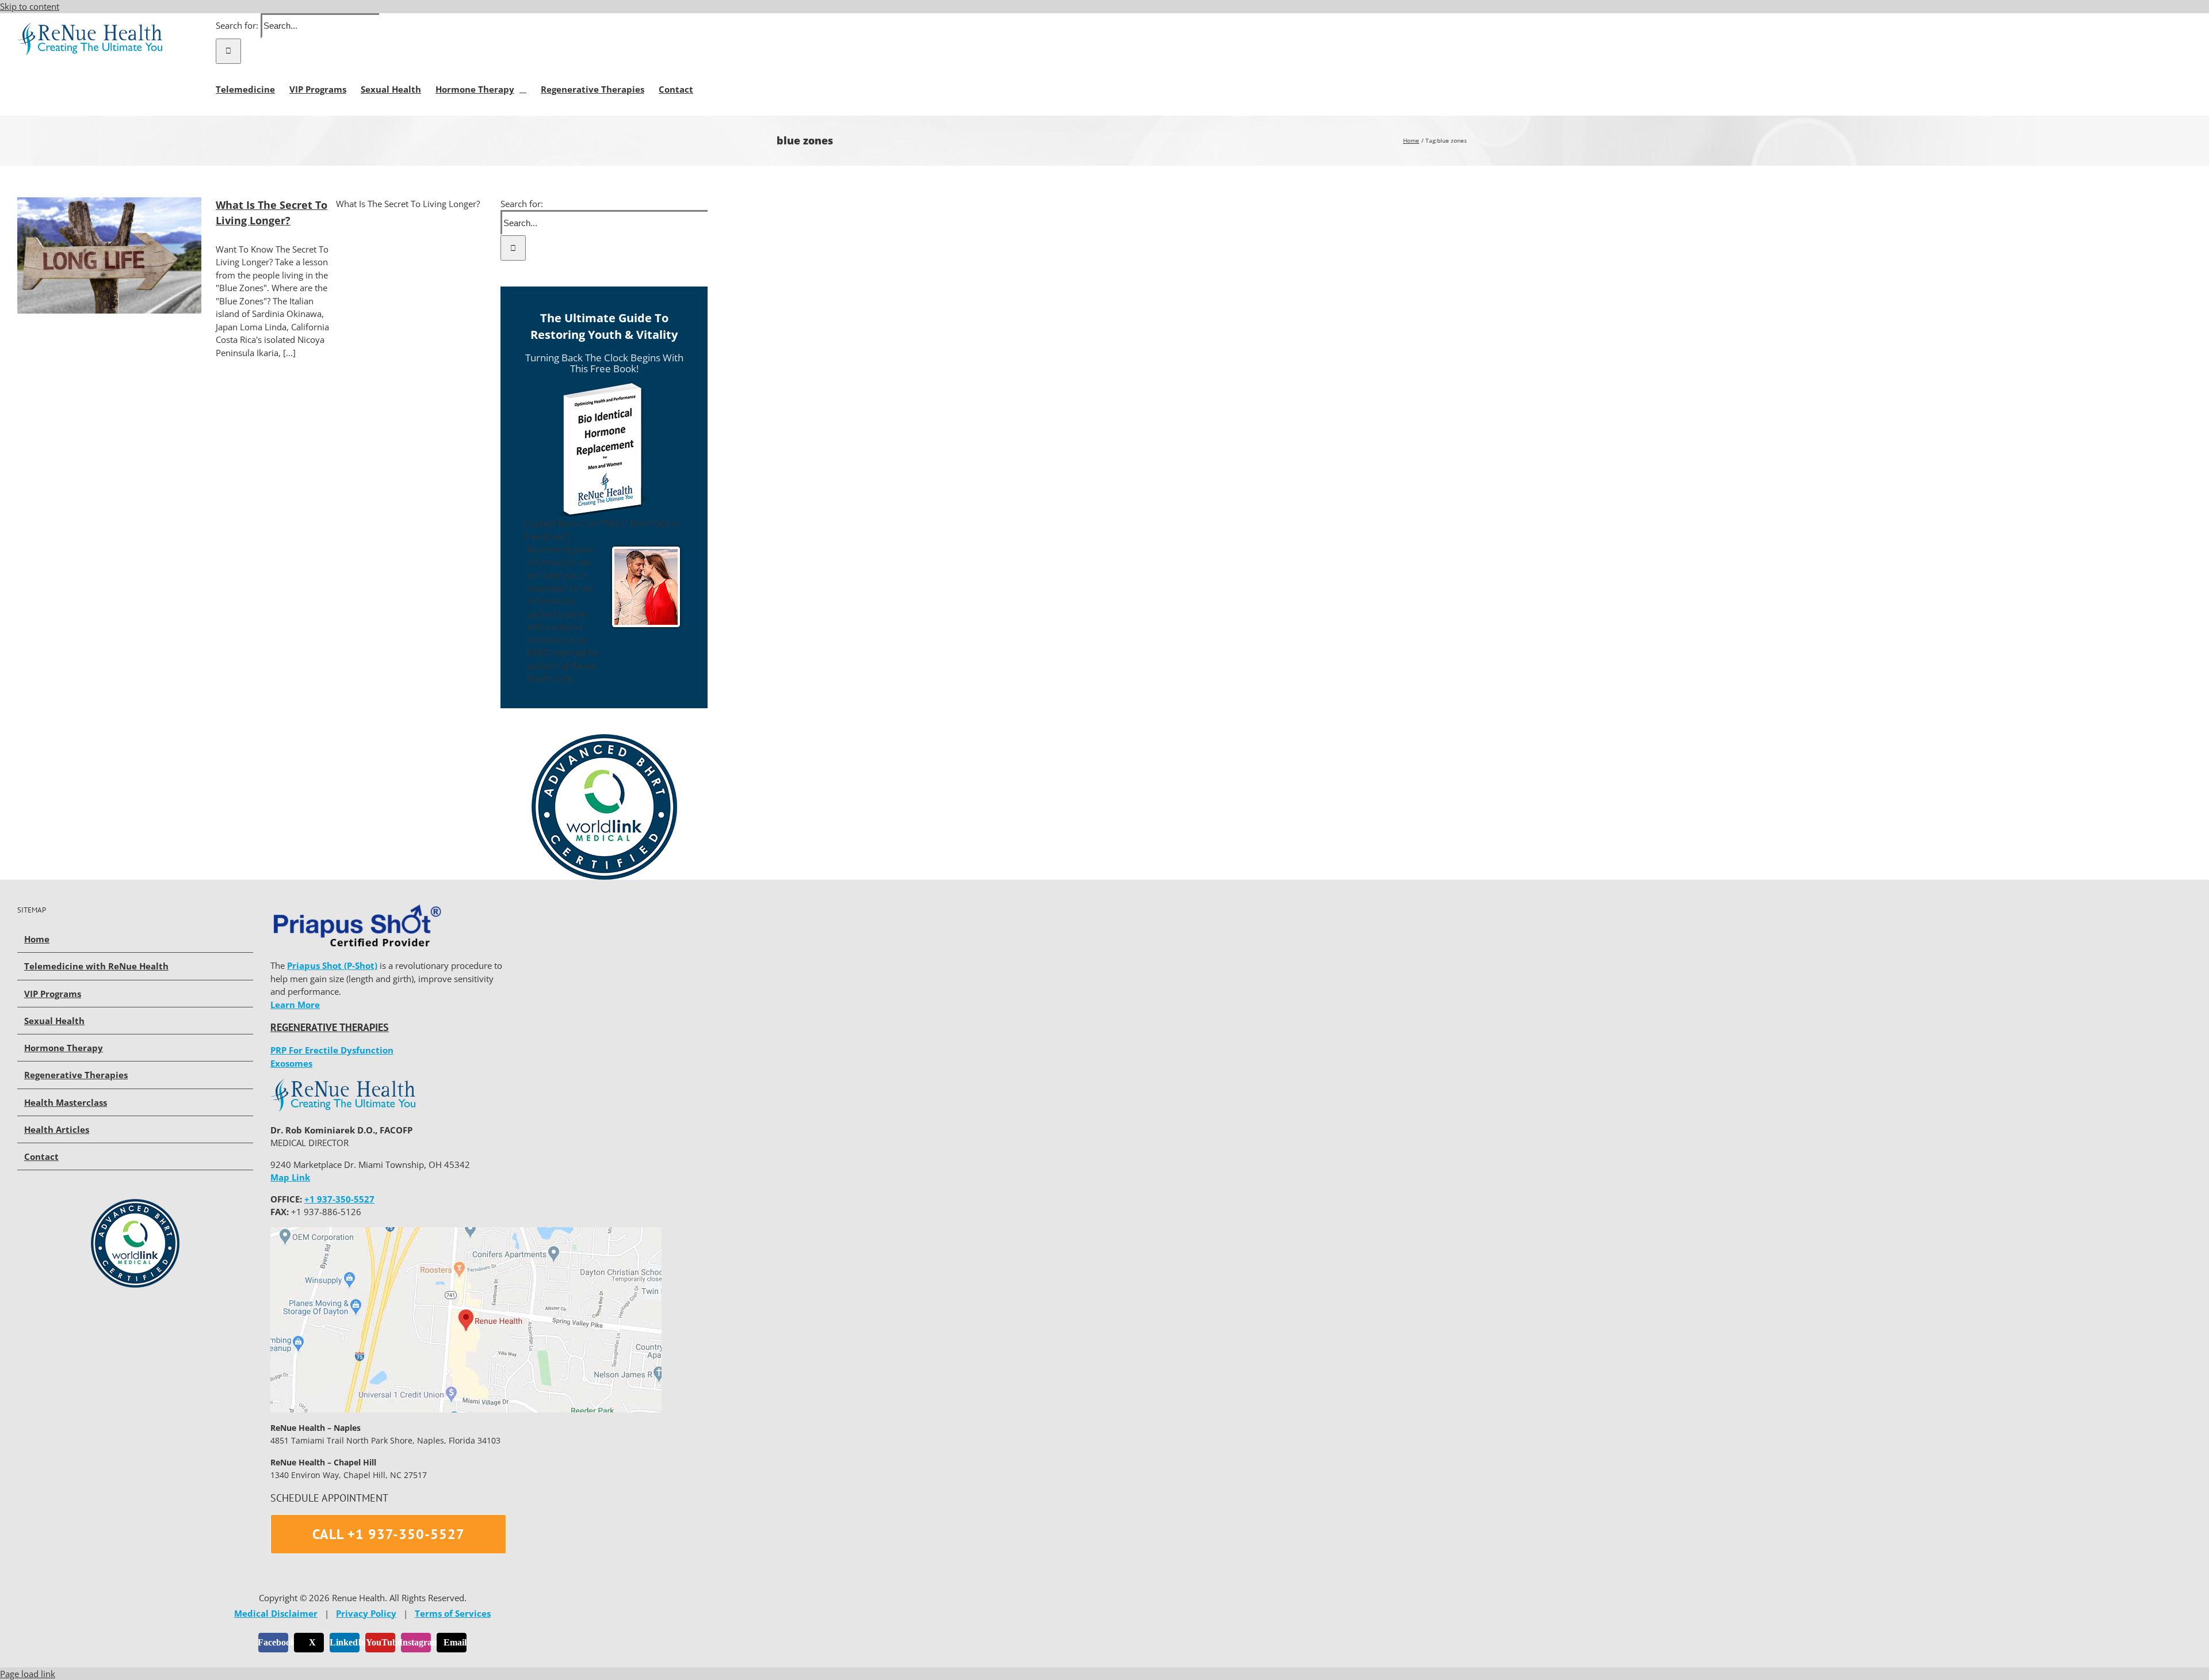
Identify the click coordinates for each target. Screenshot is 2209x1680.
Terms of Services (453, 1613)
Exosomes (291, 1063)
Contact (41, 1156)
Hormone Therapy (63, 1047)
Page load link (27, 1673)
---
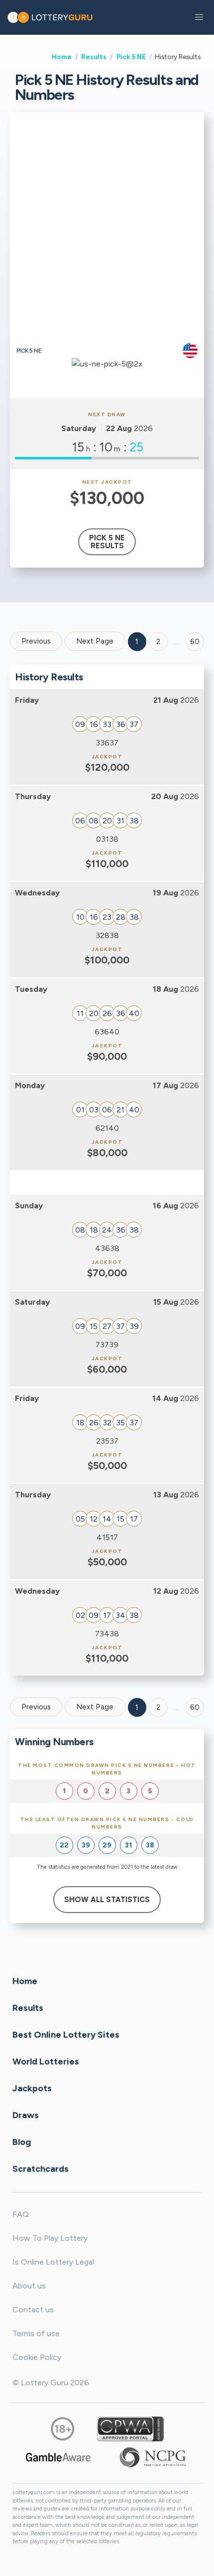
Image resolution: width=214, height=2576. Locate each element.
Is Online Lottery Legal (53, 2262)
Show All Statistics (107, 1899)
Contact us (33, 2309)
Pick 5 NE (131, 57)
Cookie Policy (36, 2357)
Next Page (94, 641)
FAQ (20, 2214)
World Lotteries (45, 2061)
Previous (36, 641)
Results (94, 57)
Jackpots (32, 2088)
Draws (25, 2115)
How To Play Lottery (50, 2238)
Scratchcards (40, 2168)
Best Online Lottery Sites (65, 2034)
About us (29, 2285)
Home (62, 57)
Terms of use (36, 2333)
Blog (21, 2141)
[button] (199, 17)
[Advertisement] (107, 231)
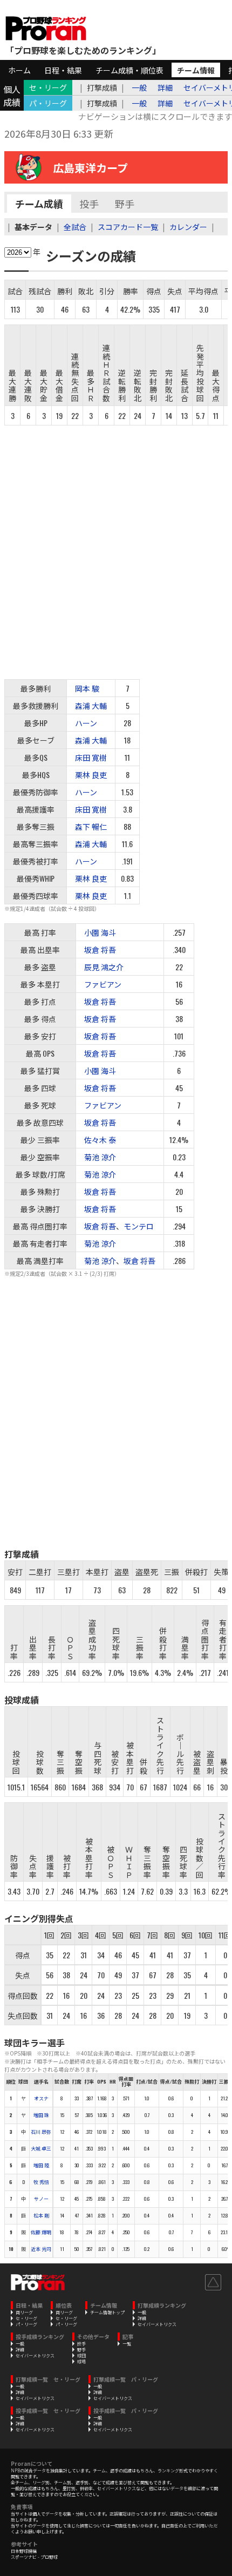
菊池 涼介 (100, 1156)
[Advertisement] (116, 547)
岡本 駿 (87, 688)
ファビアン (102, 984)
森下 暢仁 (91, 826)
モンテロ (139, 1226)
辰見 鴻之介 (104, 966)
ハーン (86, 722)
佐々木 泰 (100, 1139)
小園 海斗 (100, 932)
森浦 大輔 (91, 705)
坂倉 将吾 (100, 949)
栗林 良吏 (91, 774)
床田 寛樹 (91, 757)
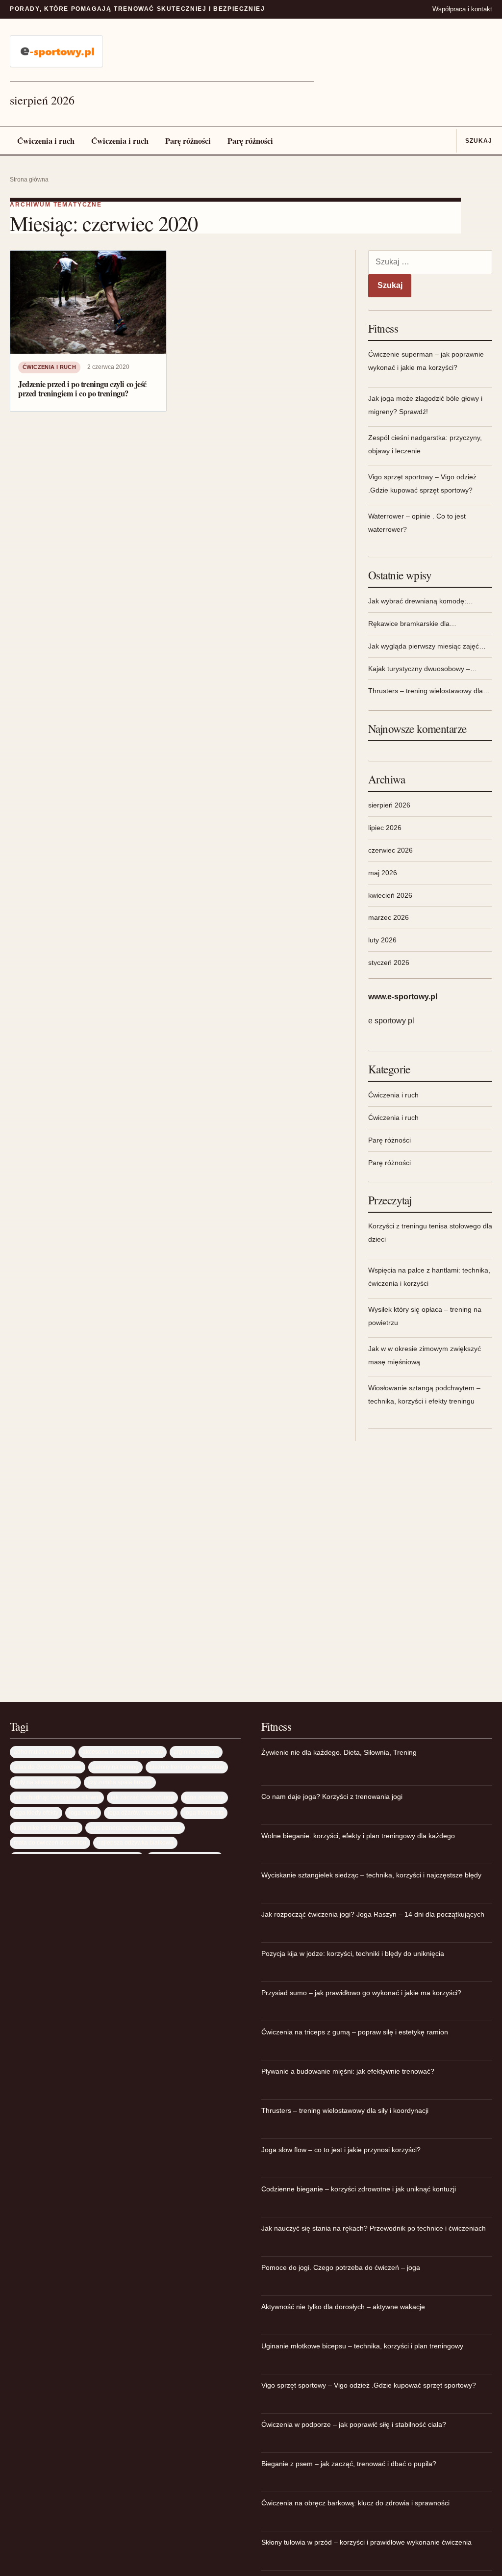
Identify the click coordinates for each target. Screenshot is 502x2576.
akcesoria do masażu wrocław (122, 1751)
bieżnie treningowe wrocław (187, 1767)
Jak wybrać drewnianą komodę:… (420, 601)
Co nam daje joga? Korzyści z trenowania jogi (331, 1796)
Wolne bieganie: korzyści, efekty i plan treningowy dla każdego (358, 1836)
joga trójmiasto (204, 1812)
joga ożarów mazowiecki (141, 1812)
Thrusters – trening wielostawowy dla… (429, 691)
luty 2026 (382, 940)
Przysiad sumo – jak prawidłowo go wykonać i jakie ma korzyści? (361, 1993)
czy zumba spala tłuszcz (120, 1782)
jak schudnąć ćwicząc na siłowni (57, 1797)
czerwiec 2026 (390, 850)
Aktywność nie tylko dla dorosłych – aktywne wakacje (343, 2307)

→ Work instruction:
Go to the line with "Screenshot is 2209x1680." in the entries above and repeat every line from there through the line with "Page load link (27, 1673)", exactly and with no other text.

→ Solution to this task:
Identify the click coordinates for each target. Screenshot is 2209x1680.
Terms of Services (453, 1613)
Exosomes (291, 1063)
Contact (41, 1156)
Hormone Therapy (63, 1047)
Page load link (27, 1673)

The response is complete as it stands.